> [Problem requirements] Repeat only the lines below from the one containing "Given: Select the topmost" through the one containing "Open Обращения пользователей", inclusive, exactly as written.
• • •
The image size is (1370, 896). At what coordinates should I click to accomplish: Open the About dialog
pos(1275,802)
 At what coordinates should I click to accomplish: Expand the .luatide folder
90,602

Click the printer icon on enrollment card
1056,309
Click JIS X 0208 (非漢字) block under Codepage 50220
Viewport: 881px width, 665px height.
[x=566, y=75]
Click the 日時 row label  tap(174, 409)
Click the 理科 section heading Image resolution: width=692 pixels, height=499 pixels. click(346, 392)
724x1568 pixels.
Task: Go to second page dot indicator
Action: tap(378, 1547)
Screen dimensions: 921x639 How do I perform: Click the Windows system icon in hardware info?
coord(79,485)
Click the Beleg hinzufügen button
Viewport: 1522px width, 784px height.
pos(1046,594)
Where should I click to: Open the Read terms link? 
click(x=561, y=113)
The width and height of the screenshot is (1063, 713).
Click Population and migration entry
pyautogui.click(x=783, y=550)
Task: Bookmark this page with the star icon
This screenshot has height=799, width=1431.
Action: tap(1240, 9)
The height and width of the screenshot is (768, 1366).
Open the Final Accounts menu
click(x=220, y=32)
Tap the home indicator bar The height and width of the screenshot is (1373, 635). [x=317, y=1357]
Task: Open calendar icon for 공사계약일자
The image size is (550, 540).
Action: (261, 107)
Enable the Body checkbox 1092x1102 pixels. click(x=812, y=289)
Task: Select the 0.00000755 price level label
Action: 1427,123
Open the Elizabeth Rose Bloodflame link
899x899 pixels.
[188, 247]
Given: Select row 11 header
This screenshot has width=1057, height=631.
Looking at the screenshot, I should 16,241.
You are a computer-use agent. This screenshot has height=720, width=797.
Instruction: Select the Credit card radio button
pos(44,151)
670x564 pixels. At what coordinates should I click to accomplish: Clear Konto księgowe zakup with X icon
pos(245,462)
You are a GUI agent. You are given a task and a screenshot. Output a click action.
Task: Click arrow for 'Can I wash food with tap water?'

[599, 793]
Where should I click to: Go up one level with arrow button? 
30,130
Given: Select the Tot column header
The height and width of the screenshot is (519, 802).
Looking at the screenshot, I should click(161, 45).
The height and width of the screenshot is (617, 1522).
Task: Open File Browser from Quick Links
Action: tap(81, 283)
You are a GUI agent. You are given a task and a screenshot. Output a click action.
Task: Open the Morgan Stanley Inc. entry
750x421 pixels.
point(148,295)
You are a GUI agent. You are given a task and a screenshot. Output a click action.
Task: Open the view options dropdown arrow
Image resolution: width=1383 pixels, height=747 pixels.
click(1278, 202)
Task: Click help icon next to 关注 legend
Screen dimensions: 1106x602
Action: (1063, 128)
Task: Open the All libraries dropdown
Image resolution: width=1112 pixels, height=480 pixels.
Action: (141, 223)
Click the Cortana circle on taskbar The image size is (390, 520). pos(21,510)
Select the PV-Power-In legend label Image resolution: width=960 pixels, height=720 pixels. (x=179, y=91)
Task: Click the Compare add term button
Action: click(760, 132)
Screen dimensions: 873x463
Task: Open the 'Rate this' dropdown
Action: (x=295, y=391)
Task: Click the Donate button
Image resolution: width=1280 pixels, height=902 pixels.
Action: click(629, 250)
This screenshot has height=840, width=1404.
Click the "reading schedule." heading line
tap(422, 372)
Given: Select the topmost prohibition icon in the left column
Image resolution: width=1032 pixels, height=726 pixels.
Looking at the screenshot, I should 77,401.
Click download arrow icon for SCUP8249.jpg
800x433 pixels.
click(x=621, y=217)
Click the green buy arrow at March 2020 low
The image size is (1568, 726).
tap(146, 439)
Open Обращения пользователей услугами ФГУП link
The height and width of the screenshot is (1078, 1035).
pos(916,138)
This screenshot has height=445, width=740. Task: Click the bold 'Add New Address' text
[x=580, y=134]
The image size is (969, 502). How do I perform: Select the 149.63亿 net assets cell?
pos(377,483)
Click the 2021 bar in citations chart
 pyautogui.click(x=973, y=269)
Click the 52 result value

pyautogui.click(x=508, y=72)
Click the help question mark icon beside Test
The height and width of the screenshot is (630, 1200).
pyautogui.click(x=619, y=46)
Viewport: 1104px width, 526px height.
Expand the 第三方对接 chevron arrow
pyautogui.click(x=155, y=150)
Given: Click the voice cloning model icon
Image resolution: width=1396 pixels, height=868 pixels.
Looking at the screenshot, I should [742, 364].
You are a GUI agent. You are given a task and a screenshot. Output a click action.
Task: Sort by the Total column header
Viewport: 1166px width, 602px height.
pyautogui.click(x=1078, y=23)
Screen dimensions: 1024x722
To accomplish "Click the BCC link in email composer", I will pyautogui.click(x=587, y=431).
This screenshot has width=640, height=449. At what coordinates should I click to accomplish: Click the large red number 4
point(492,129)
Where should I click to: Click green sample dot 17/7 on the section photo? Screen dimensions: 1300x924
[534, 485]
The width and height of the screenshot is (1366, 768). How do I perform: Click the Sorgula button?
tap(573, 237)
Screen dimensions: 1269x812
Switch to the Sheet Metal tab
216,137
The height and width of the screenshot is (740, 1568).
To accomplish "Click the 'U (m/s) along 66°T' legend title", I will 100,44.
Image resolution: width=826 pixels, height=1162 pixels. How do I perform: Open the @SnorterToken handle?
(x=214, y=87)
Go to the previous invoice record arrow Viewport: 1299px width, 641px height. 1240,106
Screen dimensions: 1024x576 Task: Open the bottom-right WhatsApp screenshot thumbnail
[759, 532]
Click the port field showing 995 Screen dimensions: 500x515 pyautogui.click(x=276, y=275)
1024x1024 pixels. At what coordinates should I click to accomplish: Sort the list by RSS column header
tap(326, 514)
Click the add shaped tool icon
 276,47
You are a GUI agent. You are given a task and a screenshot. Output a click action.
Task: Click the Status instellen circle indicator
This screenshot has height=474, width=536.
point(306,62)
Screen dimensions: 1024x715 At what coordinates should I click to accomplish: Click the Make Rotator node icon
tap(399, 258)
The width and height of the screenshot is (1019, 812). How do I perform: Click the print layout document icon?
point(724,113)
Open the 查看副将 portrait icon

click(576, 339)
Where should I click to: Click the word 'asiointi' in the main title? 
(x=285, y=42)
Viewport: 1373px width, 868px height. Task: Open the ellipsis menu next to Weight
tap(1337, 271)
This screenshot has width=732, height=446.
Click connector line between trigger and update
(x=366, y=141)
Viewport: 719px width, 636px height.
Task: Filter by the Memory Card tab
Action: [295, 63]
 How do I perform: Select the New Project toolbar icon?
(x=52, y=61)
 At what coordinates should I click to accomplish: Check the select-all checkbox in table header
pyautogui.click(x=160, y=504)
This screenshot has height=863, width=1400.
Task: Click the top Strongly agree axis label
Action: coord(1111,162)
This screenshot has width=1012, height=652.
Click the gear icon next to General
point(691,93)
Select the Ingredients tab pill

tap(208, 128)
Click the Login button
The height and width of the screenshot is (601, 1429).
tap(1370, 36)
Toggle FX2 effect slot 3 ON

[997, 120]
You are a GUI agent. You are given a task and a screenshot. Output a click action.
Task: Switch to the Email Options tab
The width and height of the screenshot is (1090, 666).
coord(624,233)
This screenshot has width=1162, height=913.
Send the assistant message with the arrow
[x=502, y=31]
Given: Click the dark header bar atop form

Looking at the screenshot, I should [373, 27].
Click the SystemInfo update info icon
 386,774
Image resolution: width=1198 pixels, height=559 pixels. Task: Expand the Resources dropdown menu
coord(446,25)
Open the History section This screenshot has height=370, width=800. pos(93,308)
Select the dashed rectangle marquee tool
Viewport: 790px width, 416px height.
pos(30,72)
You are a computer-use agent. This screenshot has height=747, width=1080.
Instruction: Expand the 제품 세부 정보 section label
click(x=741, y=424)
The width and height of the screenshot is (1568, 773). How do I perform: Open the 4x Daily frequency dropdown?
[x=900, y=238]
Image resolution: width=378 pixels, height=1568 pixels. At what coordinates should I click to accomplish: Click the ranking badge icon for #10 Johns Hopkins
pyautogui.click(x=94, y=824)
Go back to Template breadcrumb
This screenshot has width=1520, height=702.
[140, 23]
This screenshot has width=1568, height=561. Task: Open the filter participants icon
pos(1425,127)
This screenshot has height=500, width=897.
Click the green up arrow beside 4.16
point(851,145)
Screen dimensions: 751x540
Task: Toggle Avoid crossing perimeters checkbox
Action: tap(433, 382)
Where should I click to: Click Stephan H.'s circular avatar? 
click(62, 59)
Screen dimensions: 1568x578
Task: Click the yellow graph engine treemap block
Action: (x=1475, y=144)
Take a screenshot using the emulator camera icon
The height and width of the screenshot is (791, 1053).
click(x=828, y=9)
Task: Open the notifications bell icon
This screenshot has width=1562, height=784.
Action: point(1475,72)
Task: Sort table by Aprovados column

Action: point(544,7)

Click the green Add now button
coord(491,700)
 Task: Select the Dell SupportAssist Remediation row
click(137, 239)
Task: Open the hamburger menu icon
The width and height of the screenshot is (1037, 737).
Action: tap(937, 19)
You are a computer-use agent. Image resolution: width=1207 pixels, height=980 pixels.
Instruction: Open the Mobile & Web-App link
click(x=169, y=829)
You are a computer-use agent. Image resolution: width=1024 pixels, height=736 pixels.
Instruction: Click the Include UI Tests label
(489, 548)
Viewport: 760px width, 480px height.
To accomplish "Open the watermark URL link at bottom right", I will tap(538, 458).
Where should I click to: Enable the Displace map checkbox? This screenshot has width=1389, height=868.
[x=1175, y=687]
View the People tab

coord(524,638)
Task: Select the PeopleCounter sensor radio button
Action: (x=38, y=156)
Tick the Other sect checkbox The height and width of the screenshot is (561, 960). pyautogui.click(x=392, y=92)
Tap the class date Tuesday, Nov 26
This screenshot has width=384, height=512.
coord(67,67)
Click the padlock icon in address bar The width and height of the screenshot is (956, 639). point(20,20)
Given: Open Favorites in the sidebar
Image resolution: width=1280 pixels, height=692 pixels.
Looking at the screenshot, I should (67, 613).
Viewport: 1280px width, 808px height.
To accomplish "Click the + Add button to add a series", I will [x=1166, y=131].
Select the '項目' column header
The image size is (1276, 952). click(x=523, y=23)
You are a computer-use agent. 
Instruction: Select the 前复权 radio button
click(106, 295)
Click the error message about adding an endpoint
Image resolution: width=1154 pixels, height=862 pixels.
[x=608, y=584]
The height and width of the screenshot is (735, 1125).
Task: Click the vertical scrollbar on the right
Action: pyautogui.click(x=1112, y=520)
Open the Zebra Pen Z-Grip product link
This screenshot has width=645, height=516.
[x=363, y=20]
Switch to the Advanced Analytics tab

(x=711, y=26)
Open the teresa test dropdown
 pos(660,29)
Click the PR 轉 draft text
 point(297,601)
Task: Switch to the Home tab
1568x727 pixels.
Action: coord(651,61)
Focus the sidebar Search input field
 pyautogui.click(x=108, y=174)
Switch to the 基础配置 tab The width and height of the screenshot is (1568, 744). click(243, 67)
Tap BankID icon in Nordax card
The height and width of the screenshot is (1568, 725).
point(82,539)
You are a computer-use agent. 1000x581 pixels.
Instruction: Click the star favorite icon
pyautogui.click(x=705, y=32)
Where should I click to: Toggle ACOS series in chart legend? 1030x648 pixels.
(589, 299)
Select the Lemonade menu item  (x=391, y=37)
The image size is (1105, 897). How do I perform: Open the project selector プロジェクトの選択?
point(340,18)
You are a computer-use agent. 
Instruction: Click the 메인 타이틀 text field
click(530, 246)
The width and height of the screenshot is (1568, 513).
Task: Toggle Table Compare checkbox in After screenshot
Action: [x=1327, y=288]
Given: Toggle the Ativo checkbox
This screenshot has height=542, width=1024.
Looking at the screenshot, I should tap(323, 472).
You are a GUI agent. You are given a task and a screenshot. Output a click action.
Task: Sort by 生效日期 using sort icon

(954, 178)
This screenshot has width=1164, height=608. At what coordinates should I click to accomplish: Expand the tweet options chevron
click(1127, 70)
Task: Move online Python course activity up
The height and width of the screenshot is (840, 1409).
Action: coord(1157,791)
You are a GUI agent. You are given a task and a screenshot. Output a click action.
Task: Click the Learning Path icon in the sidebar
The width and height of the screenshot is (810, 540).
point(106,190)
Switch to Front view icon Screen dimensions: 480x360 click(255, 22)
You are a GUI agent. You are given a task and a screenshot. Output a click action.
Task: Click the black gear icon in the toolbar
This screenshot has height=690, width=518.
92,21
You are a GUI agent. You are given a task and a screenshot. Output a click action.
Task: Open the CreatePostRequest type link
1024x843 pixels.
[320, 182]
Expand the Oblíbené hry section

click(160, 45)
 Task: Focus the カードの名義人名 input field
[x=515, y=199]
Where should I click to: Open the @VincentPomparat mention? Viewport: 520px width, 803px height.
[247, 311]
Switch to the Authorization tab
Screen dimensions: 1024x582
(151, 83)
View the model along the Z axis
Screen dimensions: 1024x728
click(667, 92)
• • •
> [Exercise output]
Given: Select the topmost prohibition icon in the left column
Image resolution: width=1032 pixels, height=726 pixels.
Looking at the screenshot, I should 77,401.
Click download arrow icon for SCUP8249.jpg
800x433 pixels.
click(x=621, y=217)
Click the green buy arrow at March 2020 low
The image size is (1568, 726).
tap(146, 439)
Open Обращения пользователей услугами ФГУП link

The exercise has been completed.